Extrait fourni

──────────────────────────────

Selon George Sand, les vraies œuvres d’art ou de littérature doivent être compréhensibles et plaire à tous les hommes. Les romans champêtres de George Sand sont effectivement à la portée d’un immense cercle de lecteurs. Elle a donc brillamment résolu le problème qu’elle s’était proposé. Un intellectuel comprend ces contes villageois aussi bien qu’un homme du peuple, un prolétaire aussi bien qu’un bourgeois français, un Allemand ou un Italien. Traduisez-les, lisez-les à des paysans de n’importe quel pays, ils seront à leur portée, ils exciteront une série de pensées et de sentiments les plus élevés. Nous conseillons à tous ceux qui s’occupent des bibliothèques et des conférences populaires de mettre en première ligne dans leurs catalogues : la Mare au Diable, François le Champi et la Petite Fadette.

M. d’Haussonville trouve que le prétendu chanvreur, au nom duquel George Sand raconte le Champi, la Petite Fadette et les Maîtres sonneurs, ressemble peu à un véritable chanvreur. Nous dirons au contraire que ce bon vieux Depardieu qui nous raconte si adorablement comment le pauvre petit Champi fut recueilli par la jeune meunière Mme Blanchet, comment il grandit et devint d’abord son meilleur ami, puis la sauva de la ruine,

  1. Signalons cependant à ceux de nos confrères français qui aiment à déclarer que tout nous vient toujours de France, que Tolstoï a très peu lu George Sand et ne l’aimait guère.

──────────────────────────────

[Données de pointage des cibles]
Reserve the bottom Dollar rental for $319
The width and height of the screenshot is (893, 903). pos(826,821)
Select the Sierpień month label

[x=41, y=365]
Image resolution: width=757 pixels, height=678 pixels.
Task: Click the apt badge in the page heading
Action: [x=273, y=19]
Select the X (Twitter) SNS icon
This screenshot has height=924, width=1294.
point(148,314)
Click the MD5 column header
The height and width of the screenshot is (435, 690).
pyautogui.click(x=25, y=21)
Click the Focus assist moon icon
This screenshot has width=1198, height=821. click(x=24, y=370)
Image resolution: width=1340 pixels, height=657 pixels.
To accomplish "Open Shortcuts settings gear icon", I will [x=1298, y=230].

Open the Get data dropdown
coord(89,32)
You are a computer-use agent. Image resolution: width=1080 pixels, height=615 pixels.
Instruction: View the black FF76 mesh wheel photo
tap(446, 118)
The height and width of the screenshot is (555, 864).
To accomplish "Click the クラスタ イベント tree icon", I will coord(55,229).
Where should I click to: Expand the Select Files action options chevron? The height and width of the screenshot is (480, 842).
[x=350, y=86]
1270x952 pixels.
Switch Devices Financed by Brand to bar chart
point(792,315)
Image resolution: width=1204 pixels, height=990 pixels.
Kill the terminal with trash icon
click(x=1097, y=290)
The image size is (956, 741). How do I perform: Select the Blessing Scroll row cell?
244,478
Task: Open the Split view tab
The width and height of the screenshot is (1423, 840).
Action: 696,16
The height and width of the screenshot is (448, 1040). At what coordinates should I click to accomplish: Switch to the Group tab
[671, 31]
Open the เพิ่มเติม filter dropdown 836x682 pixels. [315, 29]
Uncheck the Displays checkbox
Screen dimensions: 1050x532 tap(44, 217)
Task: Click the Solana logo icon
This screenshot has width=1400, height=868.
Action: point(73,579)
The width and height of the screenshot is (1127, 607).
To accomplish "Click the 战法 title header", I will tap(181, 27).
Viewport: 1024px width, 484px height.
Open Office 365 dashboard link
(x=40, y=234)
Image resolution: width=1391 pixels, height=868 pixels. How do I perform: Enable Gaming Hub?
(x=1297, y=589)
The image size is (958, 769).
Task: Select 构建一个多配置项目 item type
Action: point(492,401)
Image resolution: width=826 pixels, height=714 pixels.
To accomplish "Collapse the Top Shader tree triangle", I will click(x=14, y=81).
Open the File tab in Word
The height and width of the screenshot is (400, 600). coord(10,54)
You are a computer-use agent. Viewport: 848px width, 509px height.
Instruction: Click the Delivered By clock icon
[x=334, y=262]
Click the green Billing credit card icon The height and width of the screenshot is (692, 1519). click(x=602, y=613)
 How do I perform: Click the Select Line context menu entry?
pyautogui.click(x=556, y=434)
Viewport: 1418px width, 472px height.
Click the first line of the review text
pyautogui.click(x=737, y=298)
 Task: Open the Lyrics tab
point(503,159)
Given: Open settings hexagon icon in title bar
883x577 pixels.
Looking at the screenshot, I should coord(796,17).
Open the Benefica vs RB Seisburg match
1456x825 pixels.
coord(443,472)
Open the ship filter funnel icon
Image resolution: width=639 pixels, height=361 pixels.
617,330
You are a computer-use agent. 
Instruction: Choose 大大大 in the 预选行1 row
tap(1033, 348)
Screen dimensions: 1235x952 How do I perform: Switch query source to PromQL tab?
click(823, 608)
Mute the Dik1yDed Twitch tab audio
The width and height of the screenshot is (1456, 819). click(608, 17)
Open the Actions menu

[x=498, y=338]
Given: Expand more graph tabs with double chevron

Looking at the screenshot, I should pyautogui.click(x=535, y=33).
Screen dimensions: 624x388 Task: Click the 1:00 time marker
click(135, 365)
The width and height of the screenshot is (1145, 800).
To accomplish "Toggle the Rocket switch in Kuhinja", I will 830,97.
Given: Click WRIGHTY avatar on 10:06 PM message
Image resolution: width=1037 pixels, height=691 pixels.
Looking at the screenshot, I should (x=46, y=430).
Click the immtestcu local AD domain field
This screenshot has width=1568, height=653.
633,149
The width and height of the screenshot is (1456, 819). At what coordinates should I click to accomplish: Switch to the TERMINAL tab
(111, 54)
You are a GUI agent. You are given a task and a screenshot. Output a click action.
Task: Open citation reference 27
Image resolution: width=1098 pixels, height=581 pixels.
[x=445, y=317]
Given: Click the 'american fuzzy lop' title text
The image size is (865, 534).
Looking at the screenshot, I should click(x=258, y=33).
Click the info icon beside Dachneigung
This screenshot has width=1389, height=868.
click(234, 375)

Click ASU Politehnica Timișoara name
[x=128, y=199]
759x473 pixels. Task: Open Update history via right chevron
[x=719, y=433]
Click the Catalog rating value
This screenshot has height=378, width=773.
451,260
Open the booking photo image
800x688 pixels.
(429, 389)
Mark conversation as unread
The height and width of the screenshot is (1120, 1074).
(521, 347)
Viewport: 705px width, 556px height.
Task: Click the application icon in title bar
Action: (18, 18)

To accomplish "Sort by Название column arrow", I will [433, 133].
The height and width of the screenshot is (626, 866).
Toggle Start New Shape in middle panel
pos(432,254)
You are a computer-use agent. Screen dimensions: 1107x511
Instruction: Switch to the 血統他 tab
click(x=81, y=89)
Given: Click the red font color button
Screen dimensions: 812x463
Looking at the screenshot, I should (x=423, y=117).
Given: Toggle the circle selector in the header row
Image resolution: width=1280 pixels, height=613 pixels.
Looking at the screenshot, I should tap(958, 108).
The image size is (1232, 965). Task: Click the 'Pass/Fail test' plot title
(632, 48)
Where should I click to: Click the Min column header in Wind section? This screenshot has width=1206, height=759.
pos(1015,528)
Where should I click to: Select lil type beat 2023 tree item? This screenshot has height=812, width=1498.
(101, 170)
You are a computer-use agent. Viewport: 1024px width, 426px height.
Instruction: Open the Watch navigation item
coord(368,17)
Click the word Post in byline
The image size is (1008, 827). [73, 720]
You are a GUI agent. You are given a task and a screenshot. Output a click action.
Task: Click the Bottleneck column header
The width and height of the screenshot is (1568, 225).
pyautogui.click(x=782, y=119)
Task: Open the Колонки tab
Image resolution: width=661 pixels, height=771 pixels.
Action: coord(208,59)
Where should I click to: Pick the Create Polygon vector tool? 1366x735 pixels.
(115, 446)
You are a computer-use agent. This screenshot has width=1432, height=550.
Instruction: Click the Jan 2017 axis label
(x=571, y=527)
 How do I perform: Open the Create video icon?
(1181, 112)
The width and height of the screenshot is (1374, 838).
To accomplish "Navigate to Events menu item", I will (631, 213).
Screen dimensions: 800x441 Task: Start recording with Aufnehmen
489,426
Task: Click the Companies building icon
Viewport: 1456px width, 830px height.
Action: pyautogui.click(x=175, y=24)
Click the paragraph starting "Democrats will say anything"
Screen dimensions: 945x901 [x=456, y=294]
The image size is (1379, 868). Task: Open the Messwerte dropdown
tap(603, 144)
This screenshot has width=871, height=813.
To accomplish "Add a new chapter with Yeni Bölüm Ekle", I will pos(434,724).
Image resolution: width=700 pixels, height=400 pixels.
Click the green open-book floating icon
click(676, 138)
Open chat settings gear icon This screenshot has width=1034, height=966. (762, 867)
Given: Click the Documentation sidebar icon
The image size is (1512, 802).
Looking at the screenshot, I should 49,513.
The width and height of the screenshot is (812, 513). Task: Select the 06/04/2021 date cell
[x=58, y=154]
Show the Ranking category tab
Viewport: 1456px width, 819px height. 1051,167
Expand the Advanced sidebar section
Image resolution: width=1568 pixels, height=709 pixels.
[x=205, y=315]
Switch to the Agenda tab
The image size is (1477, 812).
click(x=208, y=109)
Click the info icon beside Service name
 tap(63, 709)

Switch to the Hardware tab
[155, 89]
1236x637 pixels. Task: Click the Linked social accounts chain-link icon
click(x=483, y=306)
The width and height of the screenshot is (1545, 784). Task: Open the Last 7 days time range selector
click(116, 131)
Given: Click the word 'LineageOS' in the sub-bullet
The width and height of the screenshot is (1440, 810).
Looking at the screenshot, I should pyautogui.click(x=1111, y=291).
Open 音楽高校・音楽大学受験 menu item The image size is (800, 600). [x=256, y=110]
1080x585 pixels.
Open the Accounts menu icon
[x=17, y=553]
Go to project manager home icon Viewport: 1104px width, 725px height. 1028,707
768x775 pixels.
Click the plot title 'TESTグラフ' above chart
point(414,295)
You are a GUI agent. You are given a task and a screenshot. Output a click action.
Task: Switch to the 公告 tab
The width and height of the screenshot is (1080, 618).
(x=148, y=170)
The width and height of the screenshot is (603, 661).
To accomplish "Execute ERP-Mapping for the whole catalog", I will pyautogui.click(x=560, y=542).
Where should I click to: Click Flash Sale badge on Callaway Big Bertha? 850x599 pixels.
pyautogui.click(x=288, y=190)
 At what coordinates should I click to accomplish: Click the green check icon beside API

──────────────────────────────

Mettez à jour l'extrait sur George Sand, de « 1. Signalons cependant » à « ne l’aimait guère. », en remplaçant « confrères » par « collègues ».

1. Signalons cependant à ceux de nos collègues français qui aiment à déclarer que tout nous vient toujours de France, que Tolstoï a très peu lu George Sand et ne l’aimait guère.